Since I can’t seem to shake her, I pray and ask God to go with me into that little space where she is standing, knuckles twisted and bleeding around bars that will not bend. I ask Him to bring along the promise of His comfort and His strength. I ask Him to sing to her, not so that she will forget what it is that has her so upset, but that she will find a road through it while she is still tethered to reality.

4:00 PM
I go around the quiet house to invite the big kids out of their rooms. Mister pretends he is sleeping – lying on his back with folded arms and a smirk. He snores when he sleeps and always ends up on his tummy, so the act is not convincing. Sis is downstairs, having migrated from the couch to the whiteboard where I find her drawing.



“Wow, that looks great,” I say.
“Yah,” she agrees. “What does realistic mean?”
“It means something looks like it really is in real life.”
“I thought it meant that it was true. Because this drawing is realistic. I really was just sitting here thinking about space camp then I went and drew myself doing that exact thing.”

Realistic. Reality.

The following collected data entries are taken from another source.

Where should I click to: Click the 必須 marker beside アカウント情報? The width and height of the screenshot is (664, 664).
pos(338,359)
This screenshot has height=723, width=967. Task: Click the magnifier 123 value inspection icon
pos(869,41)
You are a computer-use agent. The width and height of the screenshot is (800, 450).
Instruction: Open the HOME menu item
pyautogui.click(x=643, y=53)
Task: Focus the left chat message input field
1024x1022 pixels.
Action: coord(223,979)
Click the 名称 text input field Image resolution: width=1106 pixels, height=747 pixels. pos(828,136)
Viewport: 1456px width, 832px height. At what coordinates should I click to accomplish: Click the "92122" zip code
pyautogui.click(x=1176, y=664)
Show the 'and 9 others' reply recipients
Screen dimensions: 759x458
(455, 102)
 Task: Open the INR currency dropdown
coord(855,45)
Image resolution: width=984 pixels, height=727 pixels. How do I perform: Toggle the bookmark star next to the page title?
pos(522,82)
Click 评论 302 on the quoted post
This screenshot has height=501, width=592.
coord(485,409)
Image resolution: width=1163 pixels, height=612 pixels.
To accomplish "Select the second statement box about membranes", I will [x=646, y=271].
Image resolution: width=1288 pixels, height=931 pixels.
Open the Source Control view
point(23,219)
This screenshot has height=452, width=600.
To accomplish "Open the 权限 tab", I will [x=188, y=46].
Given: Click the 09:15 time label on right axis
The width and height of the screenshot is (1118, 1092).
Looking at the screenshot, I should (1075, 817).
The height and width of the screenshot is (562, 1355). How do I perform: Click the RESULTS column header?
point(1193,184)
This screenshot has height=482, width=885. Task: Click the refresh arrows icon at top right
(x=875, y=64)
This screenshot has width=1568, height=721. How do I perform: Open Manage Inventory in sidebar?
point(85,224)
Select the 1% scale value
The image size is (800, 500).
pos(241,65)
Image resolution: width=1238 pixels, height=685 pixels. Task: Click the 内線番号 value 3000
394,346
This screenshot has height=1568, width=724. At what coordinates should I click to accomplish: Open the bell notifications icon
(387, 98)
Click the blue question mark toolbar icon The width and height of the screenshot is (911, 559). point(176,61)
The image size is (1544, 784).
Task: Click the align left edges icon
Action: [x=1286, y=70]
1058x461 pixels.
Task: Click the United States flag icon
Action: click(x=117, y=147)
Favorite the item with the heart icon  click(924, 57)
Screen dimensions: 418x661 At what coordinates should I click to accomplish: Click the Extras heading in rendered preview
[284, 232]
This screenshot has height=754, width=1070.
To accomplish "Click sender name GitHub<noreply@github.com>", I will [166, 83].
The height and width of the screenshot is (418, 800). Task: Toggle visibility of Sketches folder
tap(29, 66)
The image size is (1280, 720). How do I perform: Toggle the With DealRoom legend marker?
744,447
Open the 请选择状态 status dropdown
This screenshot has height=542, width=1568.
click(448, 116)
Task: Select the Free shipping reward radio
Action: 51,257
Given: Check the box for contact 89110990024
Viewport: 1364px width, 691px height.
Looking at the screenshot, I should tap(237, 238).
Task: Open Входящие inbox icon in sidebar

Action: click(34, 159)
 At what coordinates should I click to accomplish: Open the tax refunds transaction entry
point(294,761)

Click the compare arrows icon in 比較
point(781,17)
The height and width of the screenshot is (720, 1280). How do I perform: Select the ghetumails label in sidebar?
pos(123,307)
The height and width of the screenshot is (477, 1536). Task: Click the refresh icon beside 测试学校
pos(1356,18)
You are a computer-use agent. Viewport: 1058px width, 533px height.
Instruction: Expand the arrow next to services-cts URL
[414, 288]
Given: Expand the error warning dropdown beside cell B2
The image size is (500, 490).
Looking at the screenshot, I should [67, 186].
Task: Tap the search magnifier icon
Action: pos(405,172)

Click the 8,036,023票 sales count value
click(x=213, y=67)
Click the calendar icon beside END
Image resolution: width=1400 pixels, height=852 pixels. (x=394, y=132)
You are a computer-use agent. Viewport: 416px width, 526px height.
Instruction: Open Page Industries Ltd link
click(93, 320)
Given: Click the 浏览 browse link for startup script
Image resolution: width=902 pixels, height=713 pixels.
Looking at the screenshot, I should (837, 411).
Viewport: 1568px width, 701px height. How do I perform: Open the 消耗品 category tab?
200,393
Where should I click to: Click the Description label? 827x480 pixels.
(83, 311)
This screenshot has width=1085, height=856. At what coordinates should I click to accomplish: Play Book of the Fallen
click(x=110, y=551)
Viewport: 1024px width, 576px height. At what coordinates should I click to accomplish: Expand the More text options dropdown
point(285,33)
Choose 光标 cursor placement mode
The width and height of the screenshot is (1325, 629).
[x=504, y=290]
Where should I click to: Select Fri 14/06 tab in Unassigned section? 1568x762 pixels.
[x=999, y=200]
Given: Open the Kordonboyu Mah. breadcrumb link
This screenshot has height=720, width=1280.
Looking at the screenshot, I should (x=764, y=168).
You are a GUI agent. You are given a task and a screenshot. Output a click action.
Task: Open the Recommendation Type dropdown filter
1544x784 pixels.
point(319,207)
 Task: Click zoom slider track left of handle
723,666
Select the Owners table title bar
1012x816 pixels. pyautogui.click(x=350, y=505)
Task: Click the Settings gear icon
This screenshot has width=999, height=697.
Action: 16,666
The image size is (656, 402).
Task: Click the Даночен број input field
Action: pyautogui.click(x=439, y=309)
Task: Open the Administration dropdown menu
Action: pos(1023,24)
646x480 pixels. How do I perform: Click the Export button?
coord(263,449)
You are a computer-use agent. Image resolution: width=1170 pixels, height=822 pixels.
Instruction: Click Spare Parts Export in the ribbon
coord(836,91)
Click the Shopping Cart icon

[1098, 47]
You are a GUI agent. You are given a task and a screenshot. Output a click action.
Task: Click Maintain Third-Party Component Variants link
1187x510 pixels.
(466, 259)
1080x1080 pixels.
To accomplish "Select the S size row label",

Realness. It had not been five minutes since I had used that word. And here she was, drawing and reminding me of what is real and what reality looks like to a young mind. Reality means that rosy cheeks are represented by dark circles of marker. Reality means that thoughts hang around above our heads in little bubbled pictographs. A realistic drawing is one where the artist gives a true representation to the contents of her mind.

So what am I to learn here? This home, these babies, the dishes in the sink are real. So are the phone booth cages and the signs that say 'No Warning Shots Will be Fired'. Trying to hold these two places in my mind at the same time feels impossible. But I feel called to bear witness to more of this world than what transpires in my home. And so I ask for grace and strength to see without despair and be faithful to the realities that open up before me – here and there.